**Textauszug:**
★ ★ ★

Nach der Verurteilung lässt er die Sicherheitsschleusen des Oberlandesgerichts Stuttgart hinter sich, den ganzen mit Stacheldraht bewehrten Betonbau der Justizvollzugsanstalt Stammheim, in der das Gericht seinen Sitz hat. Erleichterung im ergrauten Gesicht, auf seinem schwarzen Kapuzenpulli steht "Refugees Welcome", draußen warten Freunde. "Ich bin nicht unzufrieden mit dem Ausgang", sagt Thomas K.

Zwei Jahre Freiheitsstrafe auf Bewährung wegen Mitgliedschaft in einer terroristischen Vereinigung hat K. bekommen. Verteidigung, Gericht und Bundesanwaltschaft hatten den Deal zuvor ausgehandelt; K., ehemaliges Mitglied der Revolutionären Zellen (RZ), hatte ein Erklärung abgegeben, die einem Geständnis gleichkam.

Die 1973 gegründeten RZ hatten dem Staat den bewaffneten Kampf angesagt. Thomas K. gehörte schon in den 70er-Jahren dazu. Zuvor hatte er bis zur zweiten Staatsprüfung an einer Pädagogischen Hochschule studiert, er war Geschäftsführer einer Buchhandlung. Als Tatzeit berücksichtigt hatte das Gericht die Jahre 1985 bis 1992, während der "Flüchtlingskampagne" der RZ. Andere Anklagepunkt wie eine "Rädelsführerschaft" von Thomas K., auch in der Zeit zuvor, ließ die Bundesanwaltschaft fallen.

★ ★ ★

**Übungsaufgaben:**
A: Welche Strafe hat Thomas K. laut dem Bericht über sein Urteil erhalten?
B: Zählen Sie alle Parteien auf, die laut dem Bericht über das Urteil gegen Thomas K. den Deal zuvor ausgehandelt hatten.
C: Führen Sie den Bericht über das Urteil gegen Thomas K. im Anschluss an dessen letzten Satz fort.

**Datensatzauszug:**

★ ★ ★

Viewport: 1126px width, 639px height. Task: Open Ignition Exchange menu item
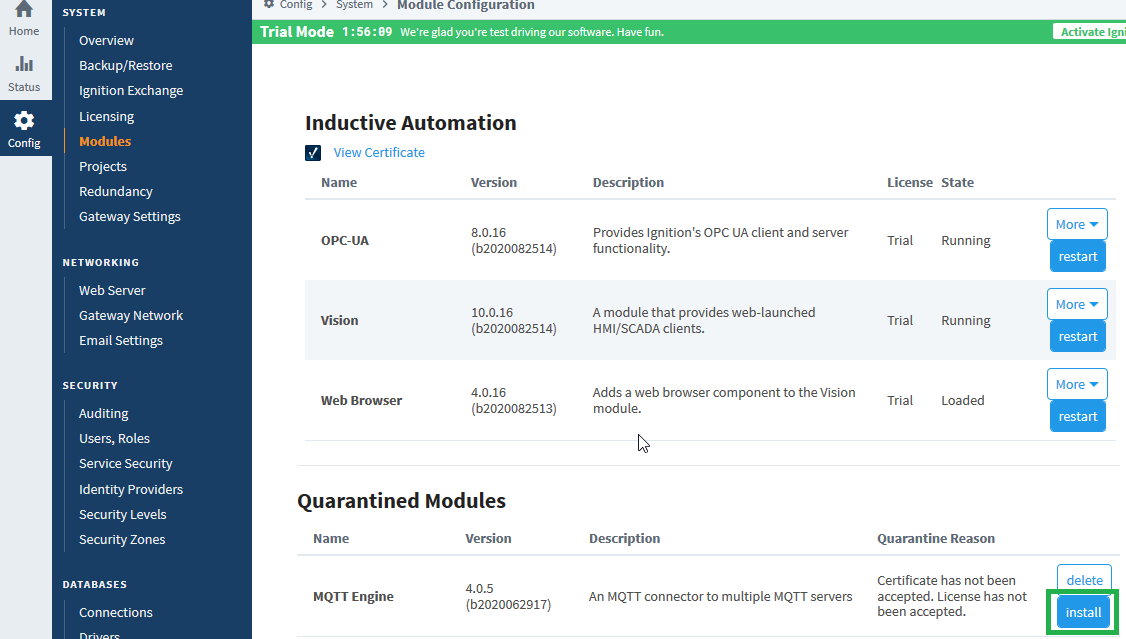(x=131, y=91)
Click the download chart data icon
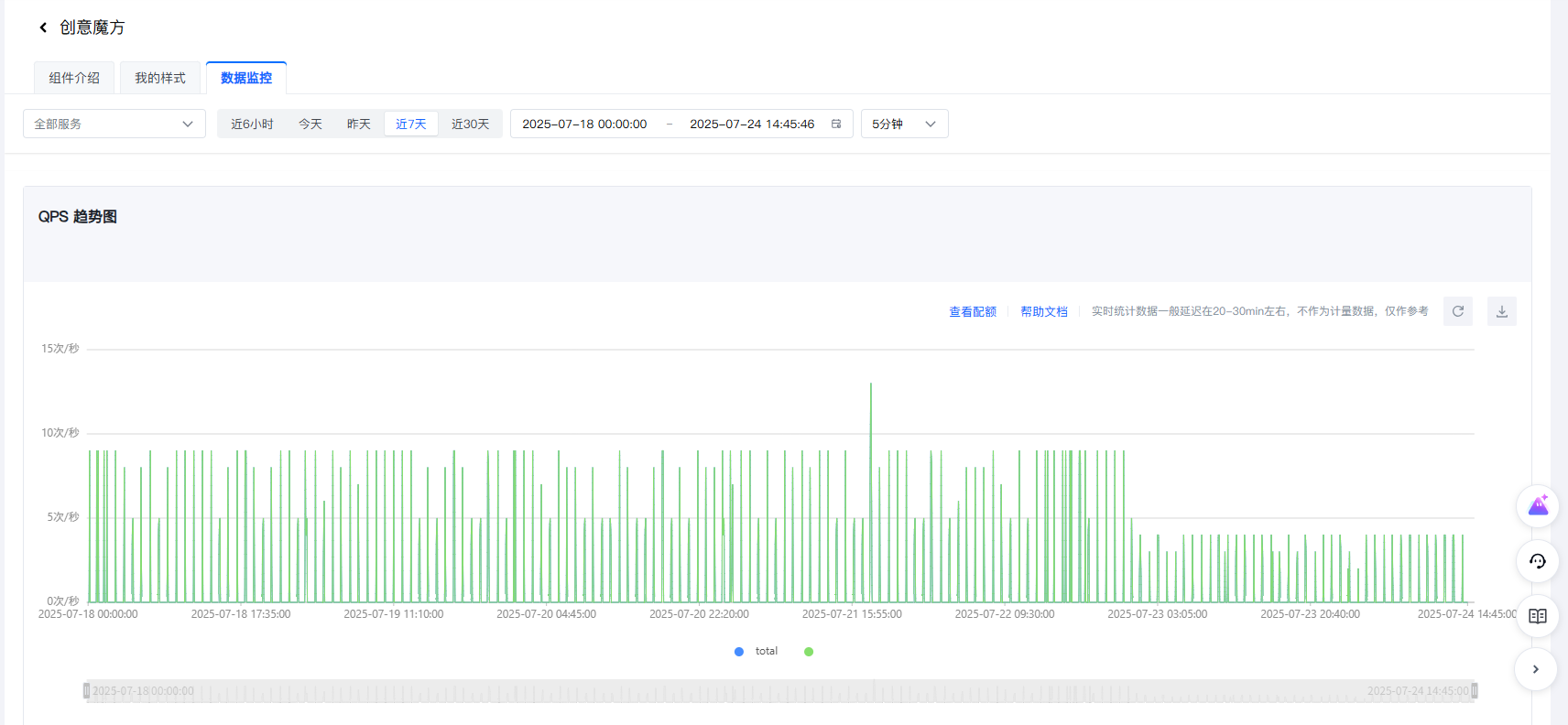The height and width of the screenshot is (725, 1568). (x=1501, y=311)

★ ★ ★

**Erwartete Ergebnisse:**
A: Zwei Jahre Freiheitsstrafe auf Bewährung wegen Mitgliedschaft in einer terroristischen Vereinigung.

B: Verteidigung, Gericht, Bundesanwaltschaft

C:
Mit der "Flüchtlingskampagne" wollten die RZ neue Anhänger für den Kampf gegen den Staat gewinnen, in dem sie sich auf die weltweite Situation von Flüchtlingen konzentrierten. Kritik daran sei zwar durchaus nachvollziehbar, sagte die Richterin, allerdings nicht mit den Mitteln der RZ, die der "angeblich angestrebten Menschlichkeit zuwiderlaufen". Teil der Flüchtlingskampagne waren 20 Brand- und Sprengstoffanschläge auf Behörden, Firmen und Einrichtungen zwischen 1986 und 1992. Mordanschläge waren nie geplant. Mitglieder der RZ aber schossen dem damaligen Vorsitzenden Richter am Bundesverwaltungsgericht, Günther Korbmacher, und Harald Hollenberg, damals Leiter der Berliner Ausländerbehörde, in die Knie.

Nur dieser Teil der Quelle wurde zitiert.